■ SET PROBLEM
Rewrite the lines starting with the one containing "This screenshot has height=608, width=1080." and going on through the one containing "pos(289,603)", swapping "status bar" for "bottom toolbar" and leaving everything else as it is. Return only those lines, without the pictures.

■ SOURCE DATA
--

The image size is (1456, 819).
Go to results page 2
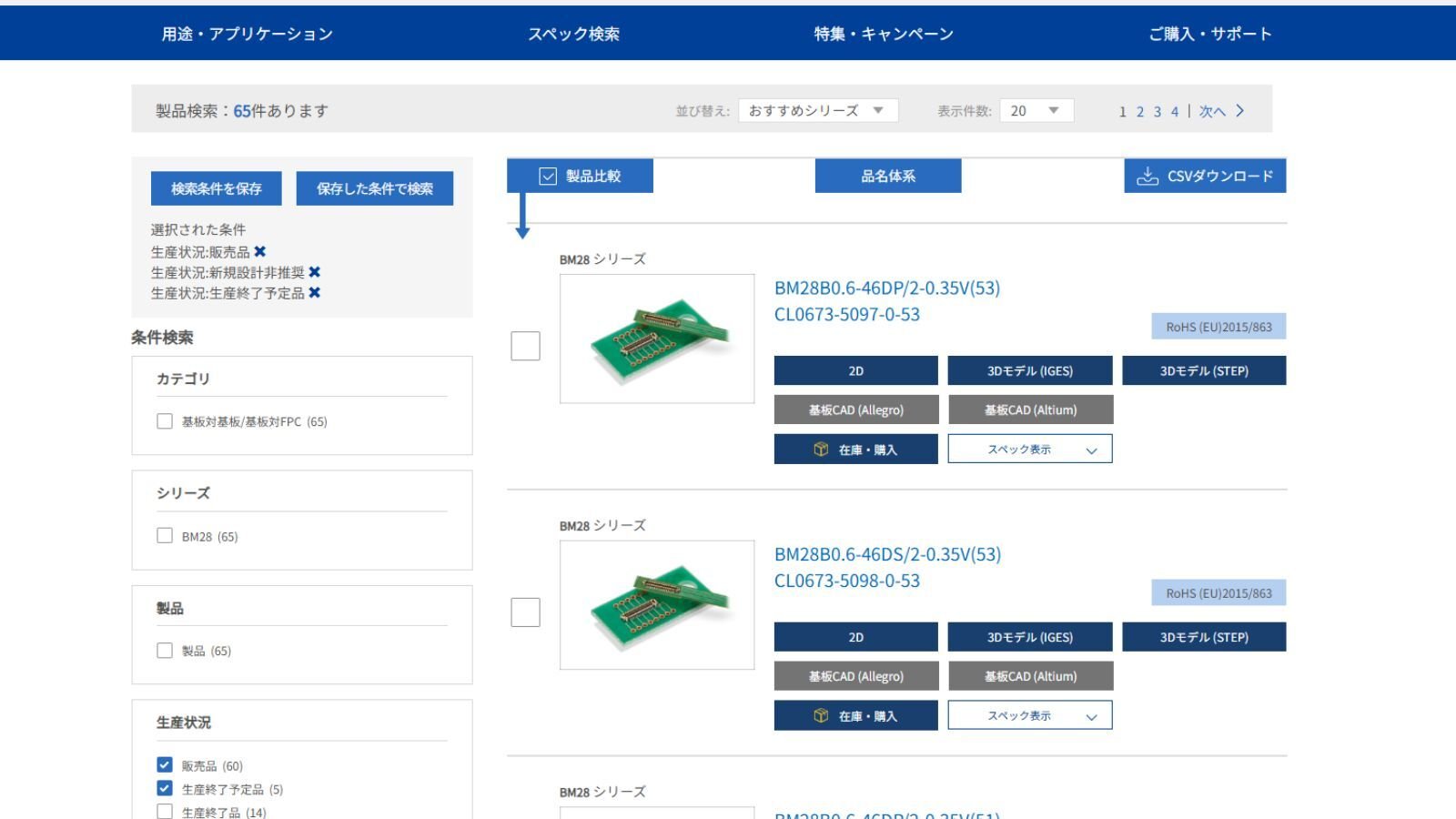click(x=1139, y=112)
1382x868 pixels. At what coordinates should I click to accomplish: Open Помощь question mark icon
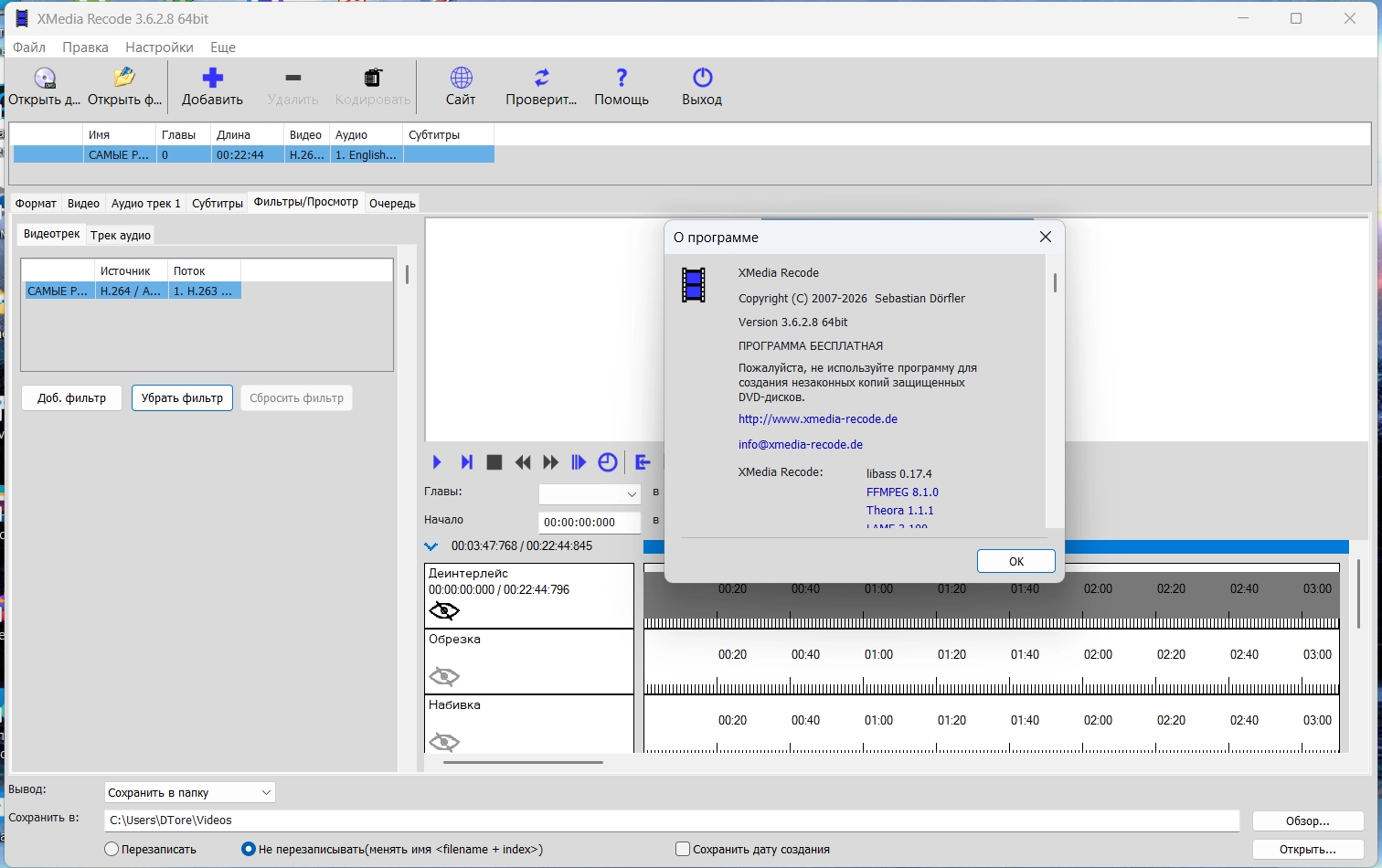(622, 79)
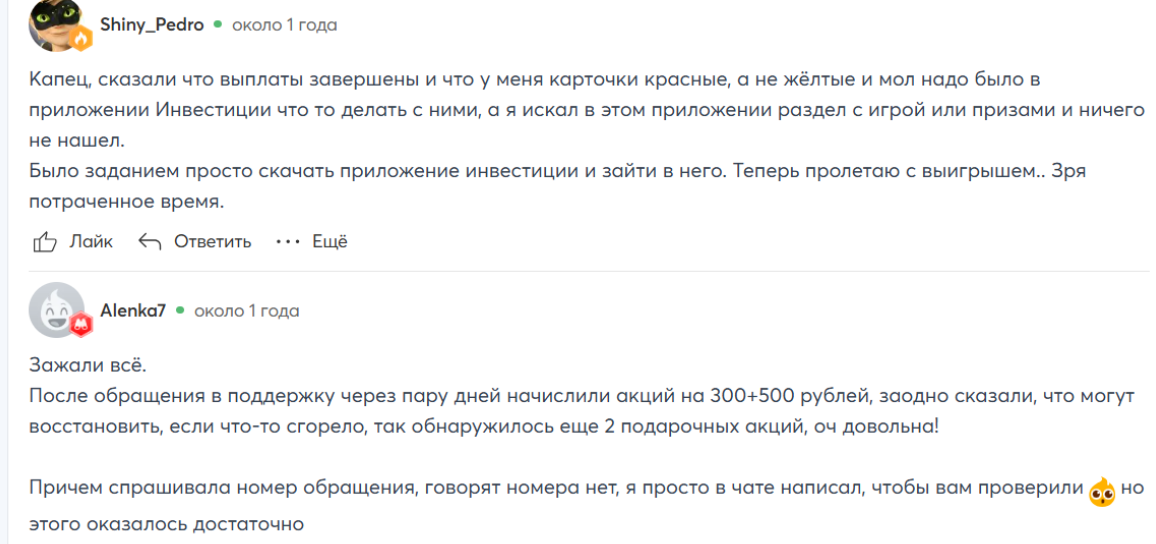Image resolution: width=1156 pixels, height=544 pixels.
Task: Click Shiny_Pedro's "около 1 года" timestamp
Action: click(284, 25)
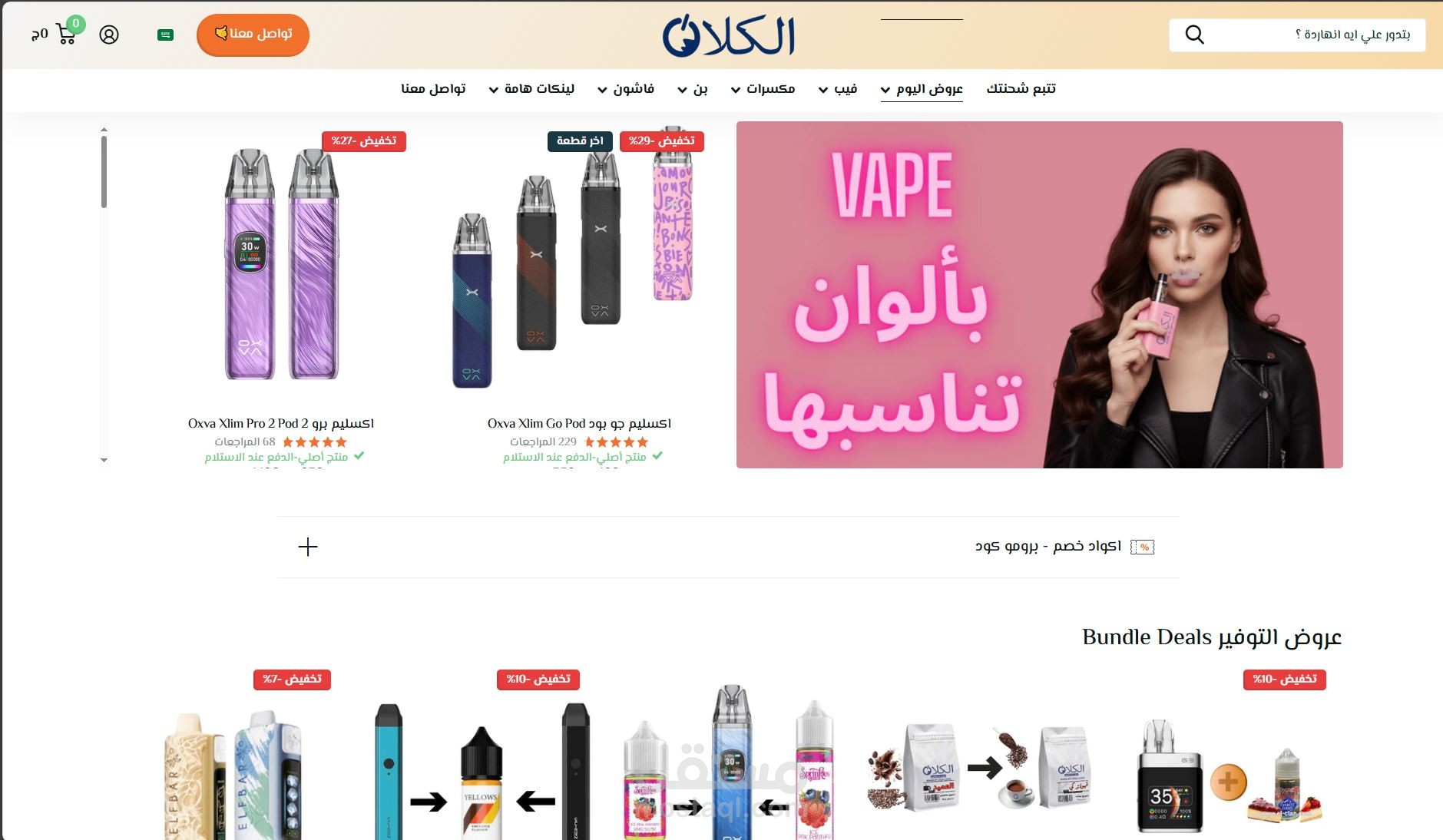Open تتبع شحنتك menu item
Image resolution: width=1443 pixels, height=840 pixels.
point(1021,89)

--

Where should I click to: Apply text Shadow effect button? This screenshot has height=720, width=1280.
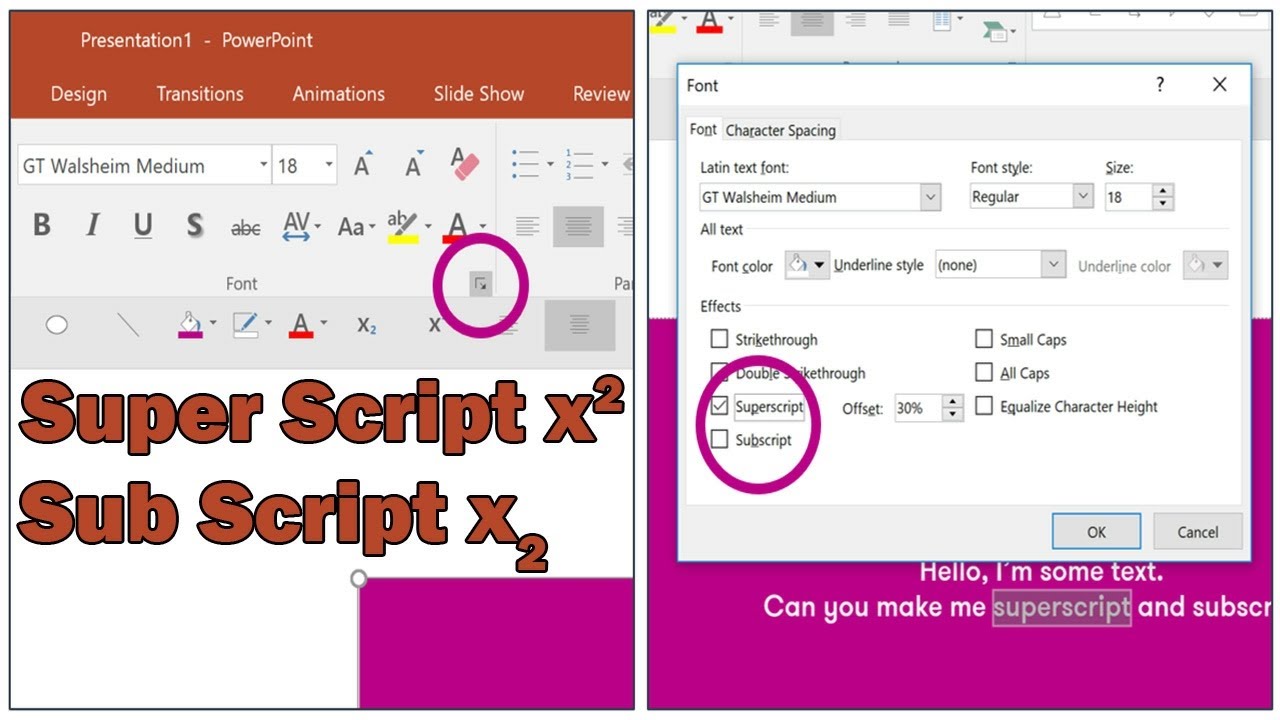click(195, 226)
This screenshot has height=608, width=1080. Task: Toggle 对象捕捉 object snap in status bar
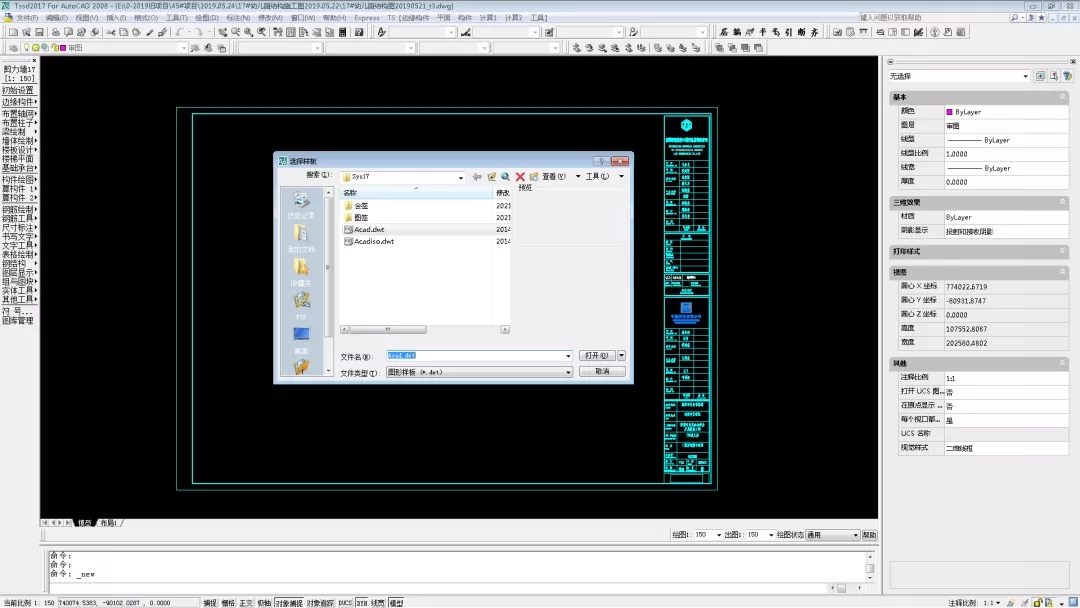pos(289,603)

--

■ FULL RESPONSE
This screenshot has height=608, width=1080. Task: Toggle 对象捕捉 object snap in bottom toolbar
pos(289,603)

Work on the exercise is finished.